TASK ITEM:
Quote the records below word for word, please, from the very first line through the one that contains "Swap fill and", and nothing beyond it.
□ □ □
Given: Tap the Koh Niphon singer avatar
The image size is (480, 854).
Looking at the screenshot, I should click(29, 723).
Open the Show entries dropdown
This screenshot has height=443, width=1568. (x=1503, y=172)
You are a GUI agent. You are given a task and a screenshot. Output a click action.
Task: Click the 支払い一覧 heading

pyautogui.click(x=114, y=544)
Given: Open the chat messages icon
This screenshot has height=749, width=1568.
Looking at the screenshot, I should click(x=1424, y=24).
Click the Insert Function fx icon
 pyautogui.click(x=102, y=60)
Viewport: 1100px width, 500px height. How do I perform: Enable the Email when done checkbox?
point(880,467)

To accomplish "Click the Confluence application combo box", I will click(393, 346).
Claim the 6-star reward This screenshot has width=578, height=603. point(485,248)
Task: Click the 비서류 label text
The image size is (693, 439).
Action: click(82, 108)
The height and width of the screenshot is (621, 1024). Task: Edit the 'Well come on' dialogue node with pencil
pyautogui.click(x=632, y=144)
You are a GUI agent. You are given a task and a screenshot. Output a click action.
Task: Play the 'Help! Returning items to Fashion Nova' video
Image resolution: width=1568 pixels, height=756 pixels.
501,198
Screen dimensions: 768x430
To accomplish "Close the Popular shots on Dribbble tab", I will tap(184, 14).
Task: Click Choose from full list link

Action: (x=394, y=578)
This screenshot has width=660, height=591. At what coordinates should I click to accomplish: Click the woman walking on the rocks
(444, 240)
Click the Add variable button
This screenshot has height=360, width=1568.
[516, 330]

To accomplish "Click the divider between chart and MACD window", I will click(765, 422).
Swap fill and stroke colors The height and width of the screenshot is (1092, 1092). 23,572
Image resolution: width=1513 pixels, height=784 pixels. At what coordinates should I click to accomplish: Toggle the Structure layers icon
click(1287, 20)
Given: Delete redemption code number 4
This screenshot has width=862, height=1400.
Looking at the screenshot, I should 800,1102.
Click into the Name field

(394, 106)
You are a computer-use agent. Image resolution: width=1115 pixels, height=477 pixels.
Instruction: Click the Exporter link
□ □ □
EXERCISE ANSWER:
Given: Tap the Koh Niphon singer avatar
The image size is (480, 854).
Looking at the screenshot, I should click(29, 723).
Open the Show entries dropdown
This screenshot has height=443, width=1568. (x=1503, y=172)
You are a GUI agent. You are given a task and a screenshot. Output a click action.
Task: Click the 支払い一覧 heading

pyautogui.click(x=114, y=544)
Given: Open the chat messages icon
This screenshot has height=749, width=1568.
Looking at the screenshot, I should click(x=1424, y=24).
Click the Insert Function fx icon
 pyautogui.click(x=102, y=60)
Viewport: 1100px width, 500px height. How do I perform: Enable the Email when done checkbox?
point(880,467)

To accomplish "Click the Confluence application combo box", I will click(393, 346).
Claim the 6-star reward This screenshot has width=578, height=603. point(485,248)
Task: Click the 비서류 label text
The image size is (693, 439).
Action: click(82, 108)
The height and width of the screenshot is (621, 1024). Task: Edit the 'Well come on' dialogue node with pencil
pyautogui.click(x=632, y=144)
You are a GUI agent. You are given a task and a screenshot. Output a click action.
Task: Play the 'Help! Returning items to Fashion Nova' video
Image resolution: width=1568 pixels, height=756 pixels.
501,198
Screen dimensions: 768x430
To accomplish "Close the Popular shots on Dribbble tab", I will tap(184, 14).
Task: Click Choose from full list link

Action: (x=394, y=578)
This screenshot has width=660, height=591. At what coordinates should I click to accomplish: Click the woman walking on the rocks
(444, 240)
Click the Add variable button
This screenshot has height=360, width=1568.
[516, 330]

To accomplish "Click the divider between chart and MACD window", I will click(765, 422).
Swap fill and stroke colors The height and width of the screenshot is (1092, 1092). 23,572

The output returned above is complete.